WORK INSTRUCTIONS:
Write out the physics text on motion word for word, from "Physics: Motion Problems" up to and including "and displacement respectively.".

PROVIDED PASSAGE:
--------------------------------

Physics: Motion Problems and Solutions
A complete collection of solved conceptual and numerical problems from ICSE Class 9 Physics Chapter on Motion. Covers key topics like distance, displacement, graphs, free fall, acceleration, and velocity with detailed step-by-step solutions and reasoning. Perfect for revision and exam preparation.
1. John moving on a circular track of radius 10 m completes three-fourth of the circular track. What will be the distance travelled and displacement respectively.
Step 1: Radius of the circular track = 10 m, John completes three-fourth of the track.
Step 2: Circumference = 2πr = 2 × 3.14 × 10 = 62.8 m.
Step 3: Distance travelled = (3/4) × circumference = (3/4) × 62.8 = 47.1 m.
Step 4: Displacement is the shortest distance between the initial and final points. Since John completes three-fourth of the track, the displacement is equal to the chord of the circular arc, which can be calculated using Pythagoras theorem: displacement = √(10² + 10²) = √200 = 14.14 m (approximately).
Final answer: Distance = 47.1 m, Displacement = 14.14 m (approximately).
2. Reema throws a ball vertically upward with velocity u, find the greatest height h to which the ball will rise is?
Step 1: Initial velocity = u, acceleration = -g (since it’s thrown upward).
Step 2: Use the equation of motion to find the maximum height: v² = u² + 2as, where v = 0 at maximum height, so 0 = u² – 2gh.
Step 3: Solve for h: h = u² / (2g).
Final answer: h = u² / (2g).
3. An object moving with an initial velocity of 10 km/h comes to rest after 15 min. Then the distance covered by the object is?
Step 1: Initial velocity = 10 km/h, final velocity = 0, time = 15 min = 0.25 h.

--------------------------------

DATA SECTION:
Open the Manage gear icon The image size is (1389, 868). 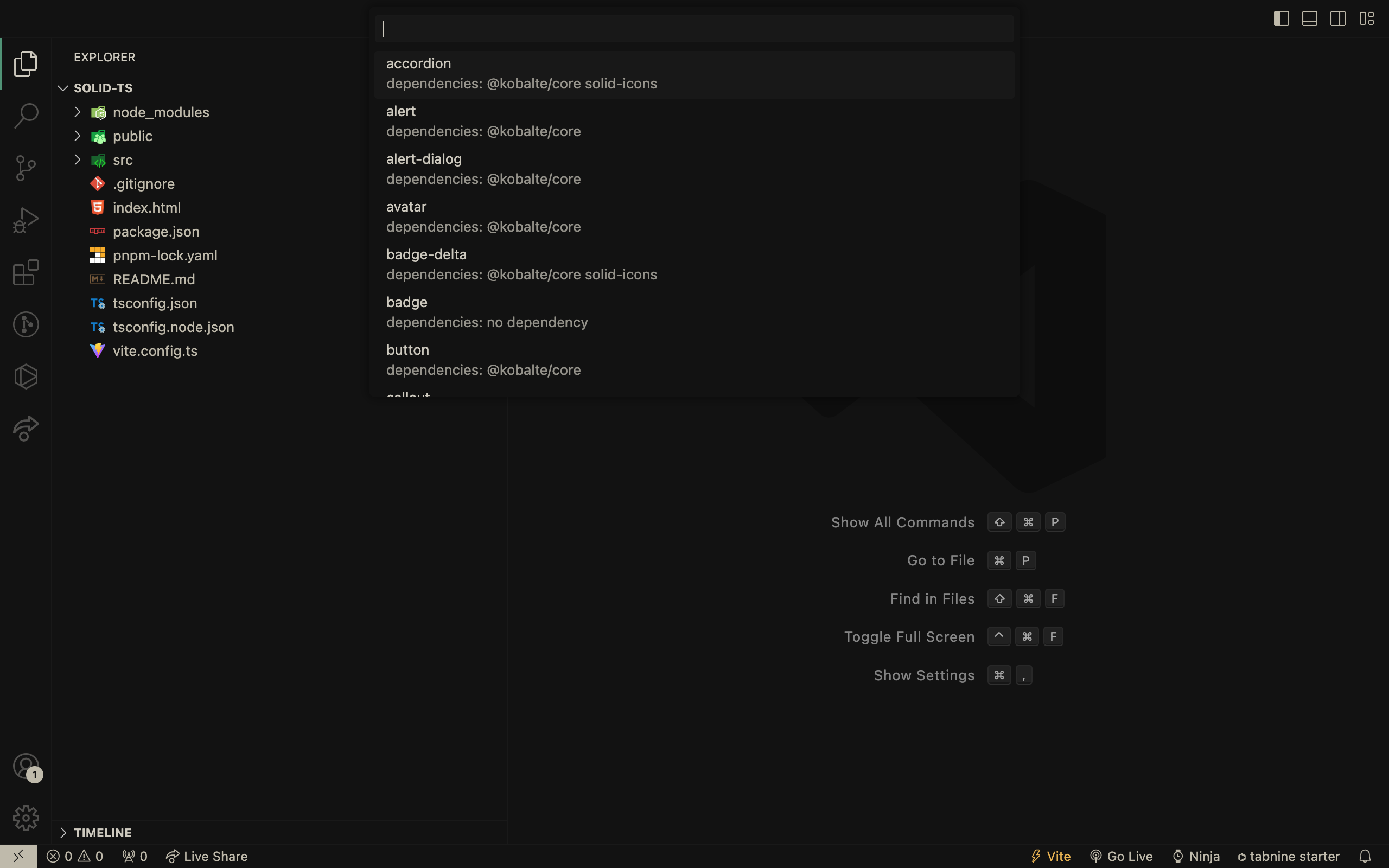point(26,818)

--------------------------------

ANSWER TO THIS PROBLEM:
Physics: Motion Problems and Solutions
A complete collection of solved conceptual and numerical problems from ICSE Class 9 Physics Chapter on Motion. Covers key topics like distance, displacement, graphs, free fall, acceleration, and velocity with detailed step-by-step solutions and reasoning. Perfect for revision and exam preparation.
1. John moving on a circular track of radius 10 m completes three-fourth of the circular track. What will be the distance travelled and displacement respectively.